A questo proposito nella sopraccitata pubblicazione di Deloitte Private, dopo una mappatura dei principali indicatori per la misurazione del benessere (dal Better  Life Index dell’OCSE al BESBenessere Equo e Sostenibile dell’ISTAT) e alla stessa proposta di un proprio modello (INWI – Individual Well Being Index) basato su un insieme di nuovi indicatori in grado di spiegare la variabilità della soddisfazione della vita, vengono tratte delle conclusioni relative al benessere aziendale in questo momento storico all’insegna di una rinnovata attenzione alla persona. Ad esempio, puntare sulla creazione di infrastrutture d’aggregazione (dal punto di ristoro all’asilo) aumenta benessere generale, e non solo come percepito, ma in maniera fattuale, sollevando il lavoratore da determinate problematiche e con spill-over positivi sul tempo libero e sulla cultura della persona. Come si legge nella pubblicazione precedentemente menzionata, “l’individuo percepisce un proprio benessere se l’azienda assume un comportamento di attenzione personale verso quest’ultimo; l’iperidentità porta il lavoratore al desiderio di una relazione ego-riferita, nel bene e nel male; se percepisce che la sua opinione, e la sua presenza hanno un peso per l’azienda, la resa e l’impegno lavorativo saranno maggiori, se al contrario si sente “un numero”, la propria soddisfazione per il lavoro e il derivante benessere saranno negativi”.

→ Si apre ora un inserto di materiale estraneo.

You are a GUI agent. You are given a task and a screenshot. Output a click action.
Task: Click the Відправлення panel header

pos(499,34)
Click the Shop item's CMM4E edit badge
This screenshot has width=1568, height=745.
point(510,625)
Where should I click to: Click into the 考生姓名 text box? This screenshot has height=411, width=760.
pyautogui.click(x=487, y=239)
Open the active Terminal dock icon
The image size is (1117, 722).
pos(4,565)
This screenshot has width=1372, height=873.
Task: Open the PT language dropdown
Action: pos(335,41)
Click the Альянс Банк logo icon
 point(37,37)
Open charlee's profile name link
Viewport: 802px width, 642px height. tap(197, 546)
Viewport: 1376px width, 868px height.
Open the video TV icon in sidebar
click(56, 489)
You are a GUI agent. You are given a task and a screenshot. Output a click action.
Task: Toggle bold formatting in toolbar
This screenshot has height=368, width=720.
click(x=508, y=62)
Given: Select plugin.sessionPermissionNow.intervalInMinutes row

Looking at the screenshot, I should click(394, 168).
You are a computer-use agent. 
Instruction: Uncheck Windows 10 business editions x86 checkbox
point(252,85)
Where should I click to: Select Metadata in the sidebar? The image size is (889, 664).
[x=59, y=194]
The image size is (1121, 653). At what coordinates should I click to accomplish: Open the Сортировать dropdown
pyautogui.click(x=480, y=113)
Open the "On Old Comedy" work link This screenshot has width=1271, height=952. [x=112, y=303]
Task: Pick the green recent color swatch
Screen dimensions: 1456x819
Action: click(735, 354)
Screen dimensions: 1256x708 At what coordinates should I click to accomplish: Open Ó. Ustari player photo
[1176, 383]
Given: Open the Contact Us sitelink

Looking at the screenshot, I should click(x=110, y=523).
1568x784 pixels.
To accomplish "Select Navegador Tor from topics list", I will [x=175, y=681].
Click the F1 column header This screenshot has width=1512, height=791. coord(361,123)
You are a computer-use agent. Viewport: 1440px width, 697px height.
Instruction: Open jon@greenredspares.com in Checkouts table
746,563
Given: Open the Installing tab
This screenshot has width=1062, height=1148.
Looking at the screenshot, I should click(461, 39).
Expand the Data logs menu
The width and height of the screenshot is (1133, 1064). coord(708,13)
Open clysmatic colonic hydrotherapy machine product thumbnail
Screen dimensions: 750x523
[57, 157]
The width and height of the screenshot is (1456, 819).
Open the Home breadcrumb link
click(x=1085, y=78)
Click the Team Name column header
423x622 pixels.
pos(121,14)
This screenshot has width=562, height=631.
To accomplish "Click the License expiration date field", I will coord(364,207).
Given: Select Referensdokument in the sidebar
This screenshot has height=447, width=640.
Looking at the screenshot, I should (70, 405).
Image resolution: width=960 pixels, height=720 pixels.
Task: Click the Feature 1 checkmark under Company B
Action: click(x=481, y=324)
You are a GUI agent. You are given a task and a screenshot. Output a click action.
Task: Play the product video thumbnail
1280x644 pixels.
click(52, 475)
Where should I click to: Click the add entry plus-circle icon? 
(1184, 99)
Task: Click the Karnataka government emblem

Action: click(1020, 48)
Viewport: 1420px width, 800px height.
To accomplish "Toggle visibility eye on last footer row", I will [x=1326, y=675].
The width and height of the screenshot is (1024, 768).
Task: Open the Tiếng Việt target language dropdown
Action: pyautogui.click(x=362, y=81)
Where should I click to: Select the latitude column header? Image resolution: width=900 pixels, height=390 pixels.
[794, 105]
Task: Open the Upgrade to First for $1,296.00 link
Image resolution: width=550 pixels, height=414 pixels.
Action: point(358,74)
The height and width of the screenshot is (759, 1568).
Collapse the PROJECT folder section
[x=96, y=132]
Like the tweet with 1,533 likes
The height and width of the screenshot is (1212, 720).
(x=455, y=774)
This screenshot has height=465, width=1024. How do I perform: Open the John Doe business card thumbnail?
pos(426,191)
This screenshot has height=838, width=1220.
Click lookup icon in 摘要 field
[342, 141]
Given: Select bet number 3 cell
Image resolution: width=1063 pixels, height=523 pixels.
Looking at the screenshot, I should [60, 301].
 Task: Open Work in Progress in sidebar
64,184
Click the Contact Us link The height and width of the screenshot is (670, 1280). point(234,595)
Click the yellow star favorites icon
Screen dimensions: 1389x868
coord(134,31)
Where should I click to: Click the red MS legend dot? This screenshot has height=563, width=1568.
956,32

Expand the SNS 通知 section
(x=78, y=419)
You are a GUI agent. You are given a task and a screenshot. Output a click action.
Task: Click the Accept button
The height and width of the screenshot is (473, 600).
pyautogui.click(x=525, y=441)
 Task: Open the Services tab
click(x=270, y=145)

Nella pratica il modello olivettiano, aggiornato alle novità del digitale, è ancora la scelta vincente, ricreando una “relazione aziendale” empatica, di una collettività, di una famiglia che si prende cura dell’insoddisfazione percepita del cittadino-lavoratore al tempo della globalizzazione. Da qui una proposta da prendere in considerazione: l’istituzione di un team specializzato in “benessere aziendale” (da adeguare su scala più piccola per le PMI) che vada a lavorare su tutto ciò che si riferisce a una percezione di cura del singolo lavoratore e a una potenziamento della capacità d’interazione tra i diversi stakeholder.